Requirement: Rewrite every one of the items below, swapping each "Where should I click to" for "Where do I click to" and leaving everything else unchanged.
begin Listed records
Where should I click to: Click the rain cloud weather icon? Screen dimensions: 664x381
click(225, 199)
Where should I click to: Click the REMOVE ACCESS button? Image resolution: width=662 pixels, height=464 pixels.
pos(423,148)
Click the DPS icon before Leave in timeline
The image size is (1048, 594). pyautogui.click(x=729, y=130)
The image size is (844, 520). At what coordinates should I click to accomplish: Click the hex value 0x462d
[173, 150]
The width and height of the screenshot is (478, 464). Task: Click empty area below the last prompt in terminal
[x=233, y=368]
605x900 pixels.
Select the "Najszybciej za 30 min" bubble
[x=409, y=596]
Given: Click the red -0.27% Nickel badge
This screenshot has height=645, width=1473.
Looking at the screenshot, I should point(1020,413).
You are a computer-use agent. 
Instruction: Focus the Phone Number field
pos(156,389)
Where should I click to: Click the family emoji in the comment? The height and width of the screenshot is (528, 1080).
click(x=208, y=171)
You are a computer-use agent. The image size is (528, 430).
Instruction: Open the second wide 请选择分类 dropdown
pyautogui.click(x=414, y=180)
end Listed records
Solution to this task:
Where do I click to: Click the rain cloud weather icon? Screen dimensions: 664x381
click(225, 199)
Where do I click to: Click the REMOVE ACCESS button? Image resolution: width=662 pixels, height=464 pixels.
pos(423,148)
Click the DPS icon before Leave in timeline
The image size is (1048, 594). pyautogui.click(x=729, y=130)
The image size is (844, 520). At what coordinates should I click to accomplish: Click the hex value 0x462d
[173, 150]
The width and height of the screenshot is (478, 464). Task: Click empty area below the last prompt in terminal
[x=233, y=368]
605x900 pixels.
Select the "Najszybciej za 30 min" bubble
[x=409, y=596]
Given: Click the red -0.27% Nickel badge
This screenshot has height=645, width=1473.
Looking at the screenshot, I should point(1020,413).
You are a computer-use agent. 
Instruction: Focus the Phone Number field
pos(156,389)
Where do I click to: Click the family emoji in the comment? The height and width of the screenshot is (528, 1080).
click(x=208, y=171)
You are a computer-use agent. The image size is (528, 430).
Instruction: Open the second wide 请选择分类 dropdown
pyautogui.click(x=414, y=180)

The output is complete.